Problem to work on - Copy exactly the lines from the one containing "You are a computer-use agent. 1568x506" through the last line of the records below, including both, and leave out any pictures.

Available data -
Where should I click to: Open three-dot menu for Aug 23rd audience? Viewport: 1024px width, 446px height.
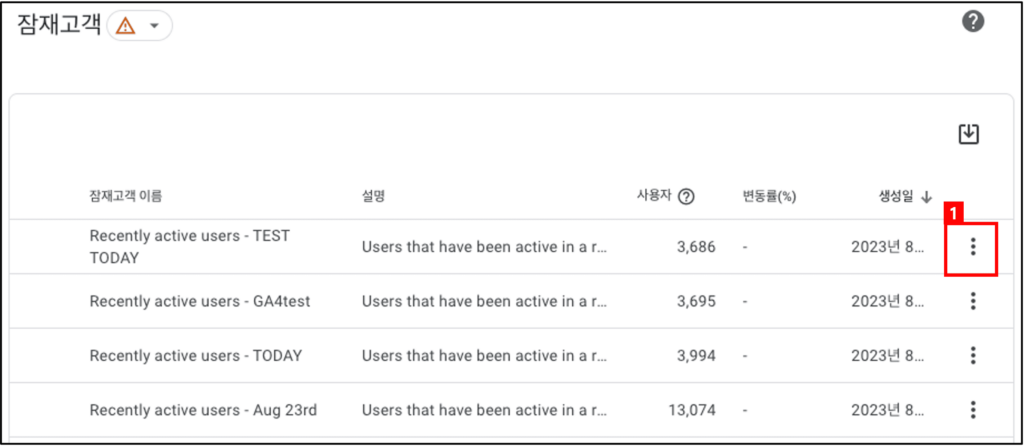(973, 410)
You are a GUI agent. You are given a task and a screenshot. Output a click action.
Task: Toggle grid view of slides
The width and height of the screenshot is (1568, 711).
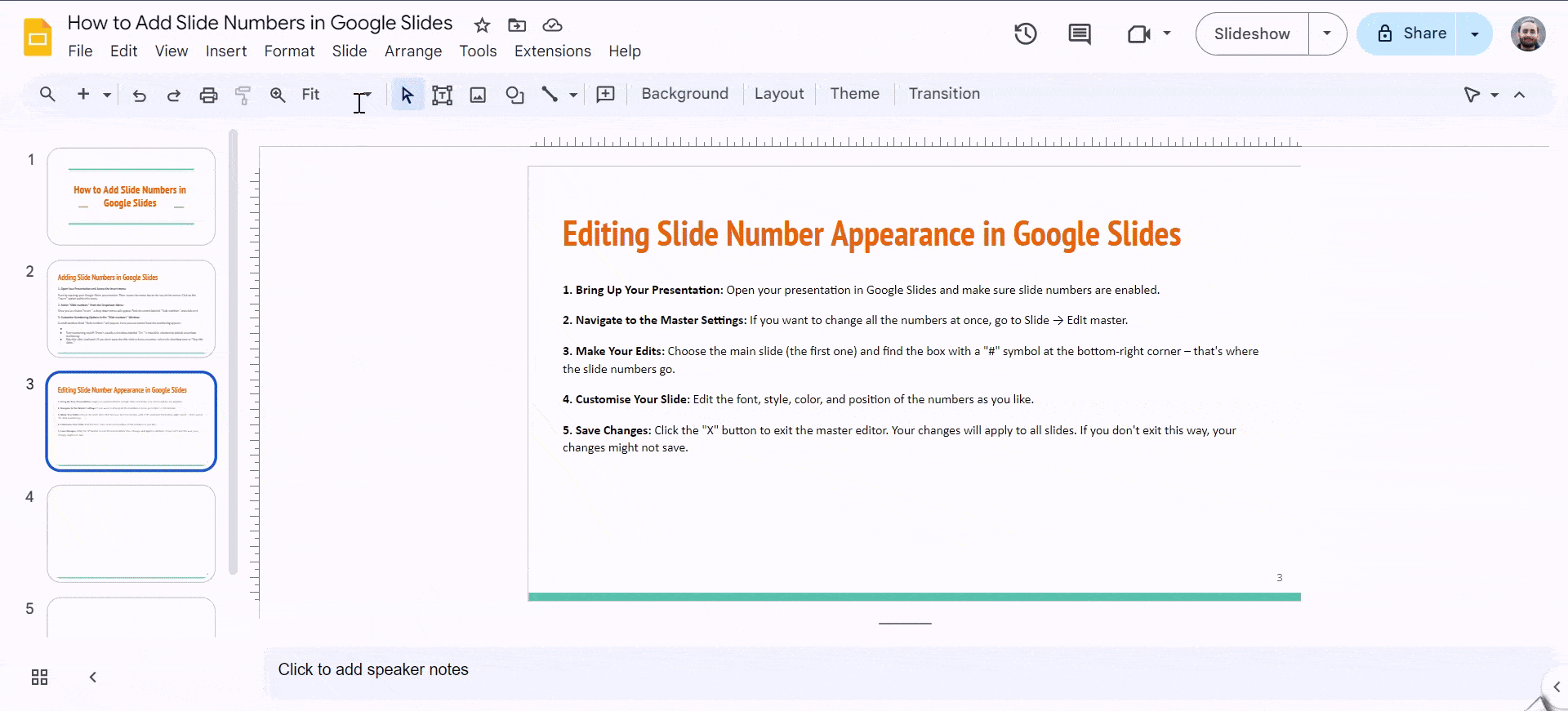pyautogui.click(x=39, y=677)
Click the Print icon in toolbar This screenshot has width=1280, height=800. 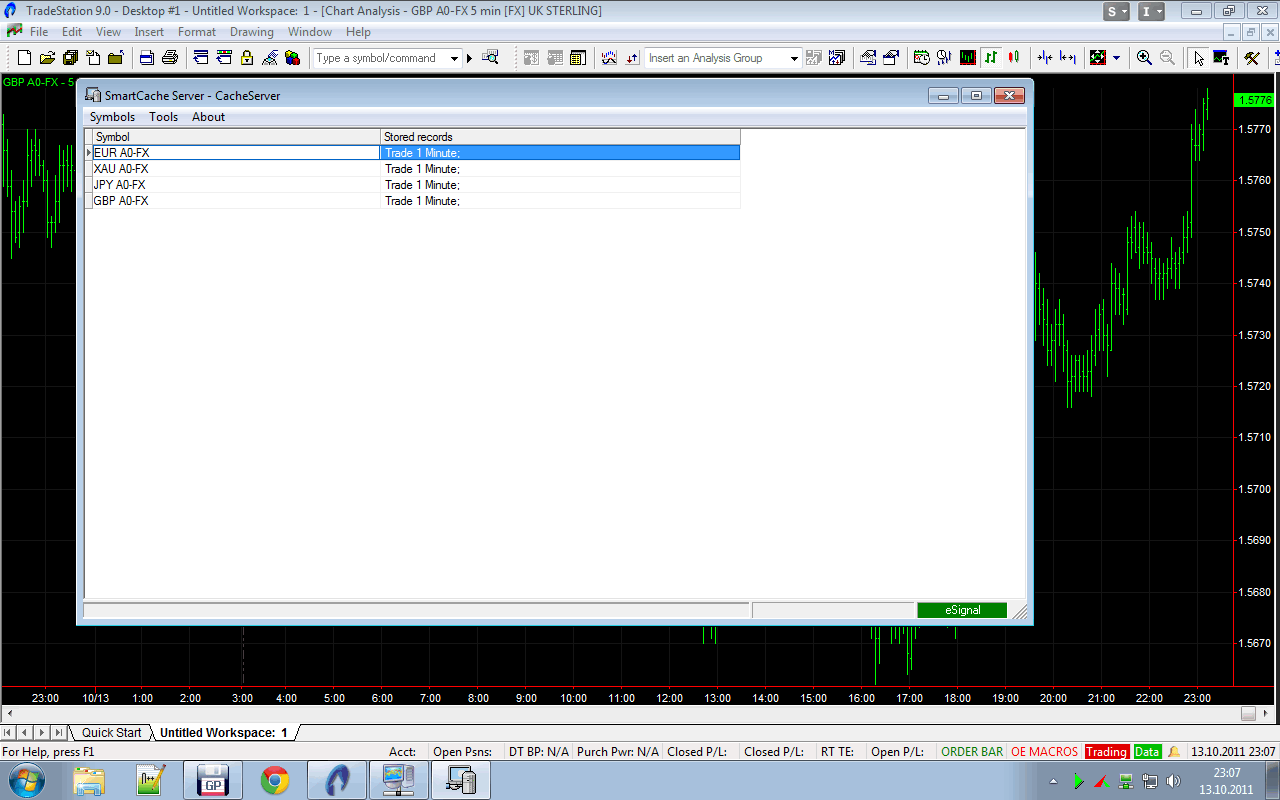pos(170,58)
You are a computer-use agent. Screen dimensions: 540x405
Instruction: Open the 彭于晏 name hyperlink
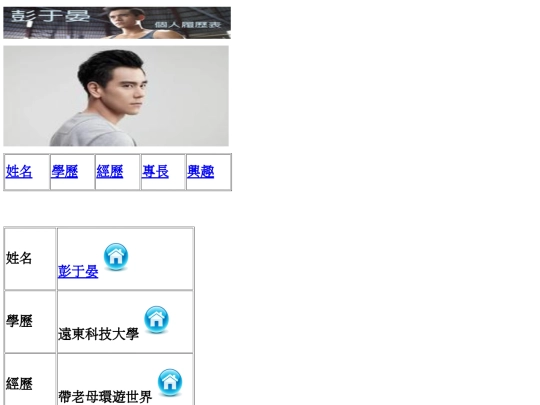(x=78, y=271)
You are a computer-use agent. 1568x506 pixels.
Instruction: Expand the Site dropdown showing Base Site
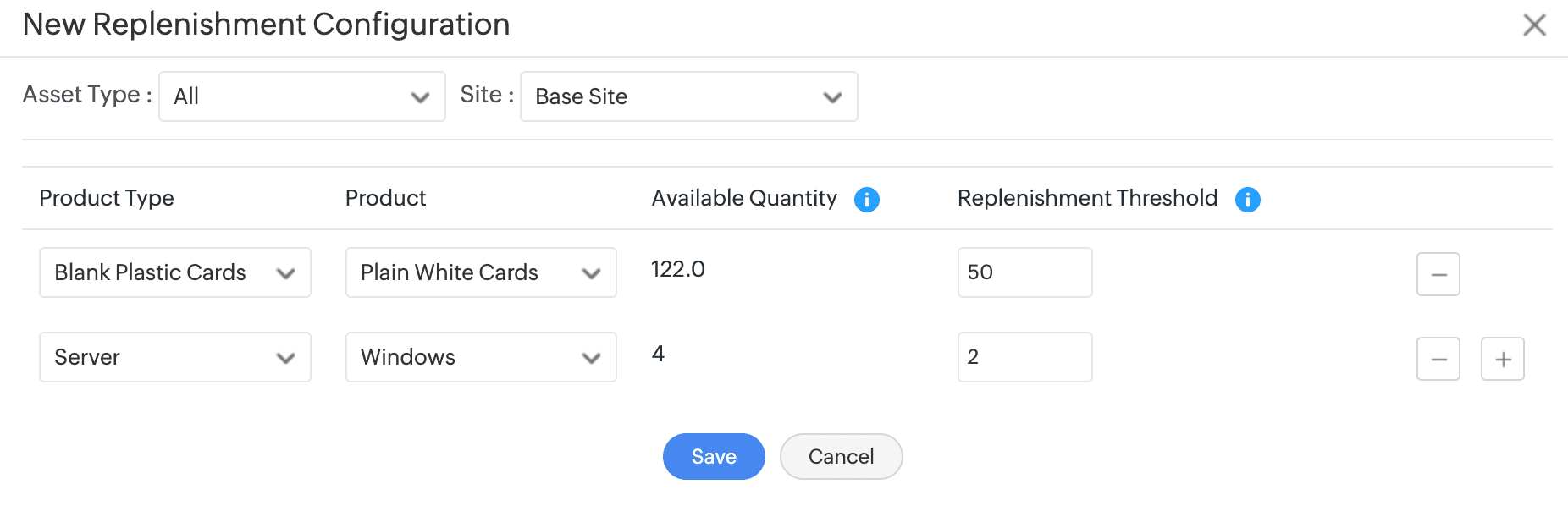point(688,96)
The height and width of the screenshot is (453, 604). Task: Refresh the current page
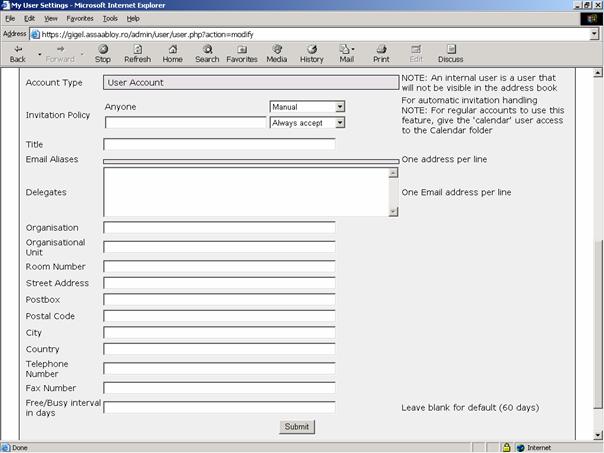point(137,49)
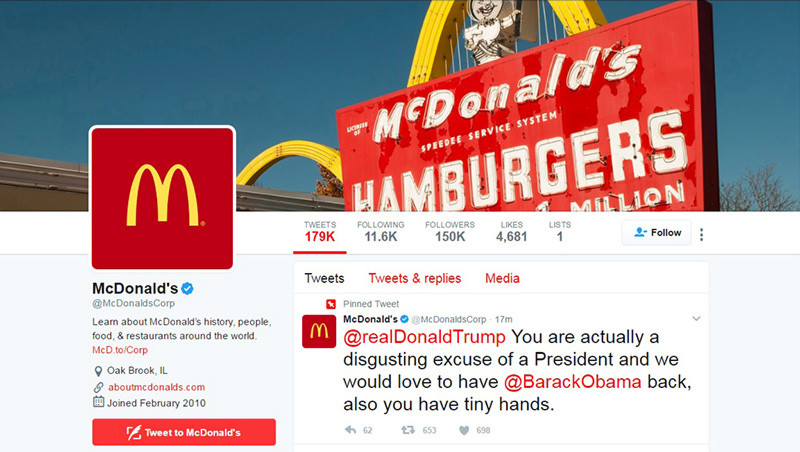Click the red pinned tweet pin icon
This screenshot has width=800, height=452.
pyautogui.click(x=331, y=304)
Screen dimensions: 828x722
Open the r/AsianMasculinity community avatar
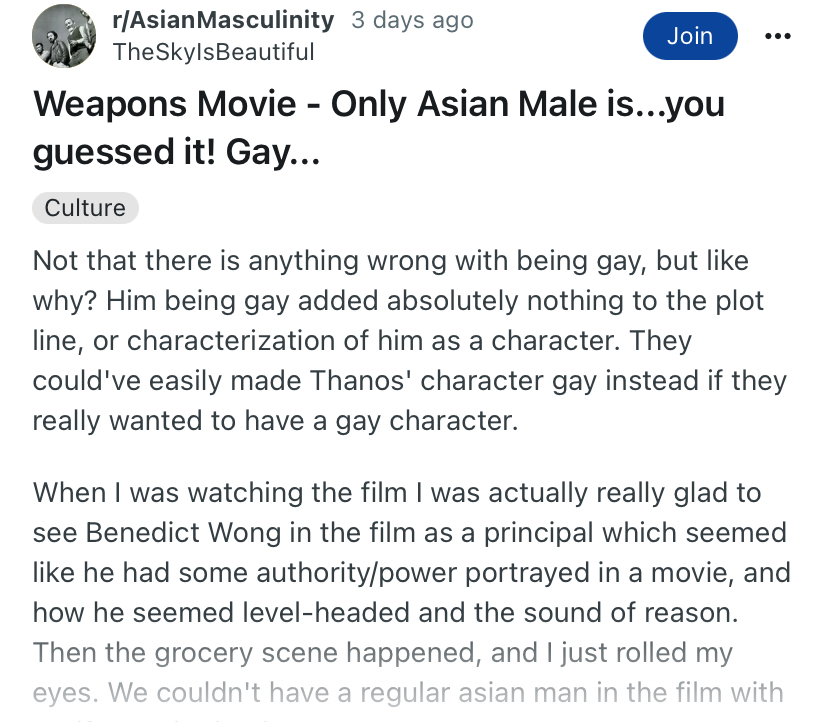(x=66, y=36)
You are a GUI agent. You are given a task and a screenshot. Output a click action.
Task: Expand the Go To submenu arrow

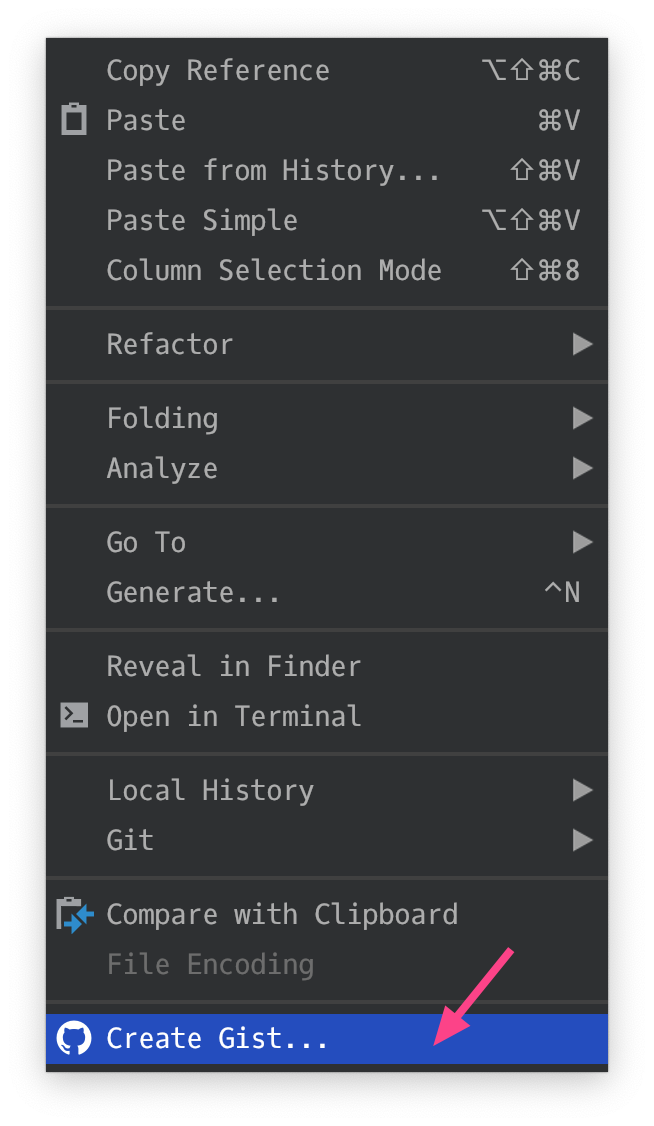click(x=582, y=542)
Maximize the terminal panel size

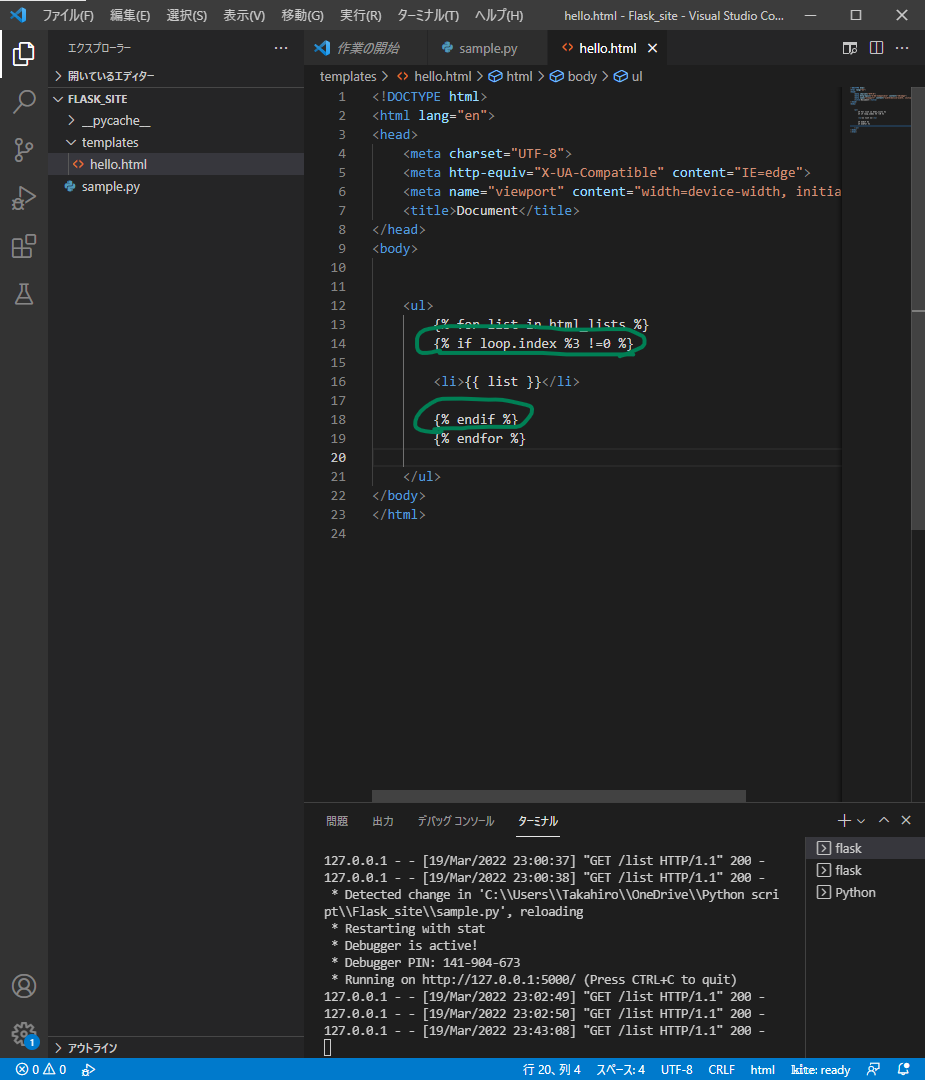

Reply -
You are a computer-use agent. 1568x506 pixels.
Instruction: Expand the Site dropdown showing Base Site
point(688,96)
The height and width of the screenshot is (453, 604). Task: Refresh the current page
point(137,49)
Click the red pinned tweet pin icon
This screenshot has width=800, height=452.
pyautogui.click(x=331, y=304)
Screen dimensions: 828x722
Open the r/AsianMasculinity community avatar
(x=66, y=36)
You are a GUI agent. You are given a task and a screenshot. Output a click action.
Task: Expand the Go To submenu arrow

click(x=582, y=542)
Maximize the terminal panel size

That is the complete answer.